START The data

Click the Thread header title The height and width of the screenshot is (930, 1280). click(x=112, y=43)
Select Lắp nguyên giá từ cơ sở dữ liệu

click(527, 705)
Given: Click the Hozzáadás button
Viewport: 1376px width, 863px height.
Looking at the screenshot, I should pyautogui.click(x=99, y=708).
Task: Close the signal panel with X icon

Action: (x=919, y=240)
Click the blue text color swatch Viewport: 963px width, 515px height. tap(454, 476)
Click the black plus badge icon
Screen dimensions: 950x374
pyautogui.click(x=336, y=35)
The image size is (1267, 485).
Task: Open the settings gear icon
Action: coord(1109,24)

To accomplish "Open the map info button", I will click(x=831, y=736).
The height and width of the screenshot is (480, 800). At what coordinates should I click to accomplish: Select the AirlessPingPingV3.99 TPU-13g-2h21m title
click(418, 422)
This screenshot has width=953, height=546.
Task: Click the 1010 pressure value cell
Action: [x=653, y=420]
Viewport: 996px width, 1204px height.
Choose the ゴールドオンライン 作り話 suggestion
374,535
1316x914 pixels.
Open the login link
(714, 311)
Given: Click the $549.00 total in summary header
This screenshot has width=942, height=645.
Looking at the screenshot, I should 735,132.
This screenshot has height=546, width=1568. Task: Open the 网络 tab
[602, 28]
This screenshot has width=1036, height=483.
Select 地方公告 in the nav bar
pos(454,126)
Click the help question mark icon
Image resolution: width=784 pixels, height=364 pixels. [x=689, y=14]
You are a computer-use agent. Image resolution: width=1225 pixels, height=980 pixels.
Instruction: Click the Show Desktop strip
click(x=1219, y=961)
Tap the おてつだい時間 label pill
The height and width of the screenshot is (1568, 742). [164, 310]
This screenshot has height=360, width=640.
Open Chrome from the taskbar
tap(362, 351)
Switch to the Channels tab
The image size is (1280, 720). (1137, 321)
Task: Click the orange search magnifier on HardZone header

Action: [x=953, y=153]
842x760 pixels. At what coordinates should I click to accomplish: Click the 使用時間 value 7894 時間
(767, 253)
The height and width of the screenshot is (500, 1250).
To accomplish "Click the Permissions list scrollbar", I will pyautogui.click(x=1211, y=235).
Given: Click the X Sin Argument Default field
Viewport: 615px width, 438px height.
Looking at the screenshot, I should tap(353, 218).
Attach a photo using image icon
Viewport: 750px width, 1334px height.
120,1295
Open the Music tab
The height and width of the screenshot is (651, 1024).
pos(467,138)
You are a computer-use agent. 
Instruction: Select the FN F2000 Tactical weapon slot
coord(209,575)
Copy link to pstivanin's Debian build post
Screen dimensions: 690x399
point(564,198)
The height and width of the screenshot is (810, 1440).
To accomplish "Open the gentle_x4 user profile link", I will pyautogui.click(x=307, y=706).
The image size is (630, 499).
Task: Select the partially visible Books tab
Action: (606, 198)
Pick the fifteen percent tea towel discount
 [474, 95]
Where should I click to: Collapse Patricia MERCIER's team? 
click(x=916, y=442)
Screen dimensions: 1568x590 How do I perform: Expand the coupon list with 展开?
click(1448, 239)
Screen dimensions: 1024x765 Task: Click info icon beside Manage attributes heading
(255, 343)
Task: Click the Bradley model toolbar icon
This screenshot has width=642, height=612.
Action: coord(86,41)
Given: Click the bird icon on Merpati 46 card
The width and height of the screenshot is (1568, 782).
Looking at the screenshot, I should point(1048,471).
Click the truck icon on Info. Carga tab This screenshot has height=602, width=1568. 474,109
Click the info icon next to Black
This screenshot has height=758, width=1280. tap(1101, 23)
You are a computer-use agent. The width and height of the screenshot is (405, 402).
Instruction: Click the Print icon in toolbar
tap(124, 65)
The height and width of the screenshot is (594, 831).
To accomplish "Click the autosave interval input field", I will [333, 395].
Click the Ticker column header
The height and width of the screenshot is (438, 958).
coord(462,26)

END The data

» What you should do:
Every line above should be printed again exactly as it stands.

» Exercise answer:
Click the Thread header title The height and width of the screenshot is (930, 1280). click(x=112, y=43)
Select Lắp nguyên giá từ cơ sở dữ liệu

click(527, 705)
Given: Click the Hozzáadás button
Viewport: 1376px width, 863px height.
Looking at the screenshot, I should pyautogui.click(x=99, y=708).
Task: Close the signal panel with X icon

Action: (x=919, y=240)
Click the blue text color swatch Viewport: 963px width, 515px height. tap(454, 476)
Click the black plus badge icon
Screen dimensions: 950x374
pyautogui.click(x=336, y=35)
The image size is (1267, 485).
Task: Open the settings gear icon
Action: coord(1109,24)

To accomplish "Open the map info button", I will click(x=831, y=736).
The height and width of the screenshot is (480, 800). At what coordinates should I click to accomplish: Select the AirlessPingPingV3.99 TPU-13g-2h21m title
click(418, 422)
This screenshot has width=953, height=546.
Task: Click the 1010 pressure value cell
Action: [x=653, y=420]
Viewport: 996px width, 1204px height.
Choose the ゴールドオンライン 作り話 suggestion
374,535
1316x914 pixels.
Open the login link
(714, 311)
Given: Click the $549.00 total in summary header
This screenshot has width=942, height=645.
Looking at the screenshot, I should 735,132.
This screenshot has height=546, width=1568. Task: Open the 网络 tab
[602, 28]
This screenshot has width=1036, height=483.
Select 地方公告 in the nav bar
pos(454,126)
Click the help question mark icon
Image resolution: width=784 pixels, height=364 pixels. [x=689, y=14]
You are a computer-use agent. Image resolution: width=1225 pixels, height=980 pixels.
Instruction: Click the Show Desktop strip
click(x=1219, y=961)
Tap the おてつだい時間 label pill
The height and width of the screenshot is (1568, 742). [164, 310]
This screenshot has height=360, width=640.
Open Chrome from the taskbar
tap(362, 351)
Switch to the Channels tab
The image size is (1280, 720). (1137, 321)
Task: Click the orange search magnifier on HardZone header

Action: [x=953, y=153]
842x760 pixels. At what coordinates should I click to accomplish: Click the 使用時間 value 7894 時間
(767, 253)
The height and width of the screenshot is (500, 1250).
To accomplish "Click the Permissions list scrollbar", I will pyautogui.click(x=1211, y=235).
Given: Click the X Sin Argument Default field
Viewport: 615px width, 438px height.
Looking at the screenshot, I should tap(353, 218).
Attach a photo using image icon
Viewport: 750px width, 1334px height.
120,1295
Open the Music tab
The height and width of the screenshot is (651, 1024).
pos(467,138)
You are a computer-use agent. 
Instruction: Select the FN F2000 Tactical weapon slot
coord(209,575)
Copy link to pstivanin's Debian build post
Screen dimensions: 690x399
point(564,198)
The height and width of the screenshot is (810, 1440).
To accomplish "Open the gentle_x4 user profile link", I will pyautogui.click(x=307, y=706).
The image size is (630, 499).
Task: Select the partially visible Books tab
Action: (606, 198)
Pick the fifteen percent tea towel discount
 [474, 95]
Where should I click to: Collapse Patricia MERCIER's team? 
click(x=916, y=442)
Screen dimensions: 1568x590 How do I perform: Expand the coupon list with 展开?
click(1448, 239)
Screen dimensions: 1024x765 Task: Click info icon beside Manage attributes heading
(255, 343)
Task: Click the Bradley model toolbar icon
This screenshot has width=642, height=612.
Action: coord(86,41)
Given: Click the bird icon on Merpati 46 card
The width and height of the screenshot is (1568, 782).
Looking at the screenshot, I should point(1048,471).
Click the truck icon on Info. Carga tab This screenshot has height=602, width=1568. 474,109
Click the info icon next to Black
This screenshot has height=758, width=1280. tap(1101, 23)
You are a computer-use agent. The width and height of the screenshot is (405, 402).
Instruction: Click the Print icon in toolbar
tap(124, 65)
The height and width of the screenshot is (594, 831).
To accomplish "Click the autosave interval input field", I will [333, 395].
Click the Ticker column header
The height and width of the screenshot is (438, 958).
coord(462,26)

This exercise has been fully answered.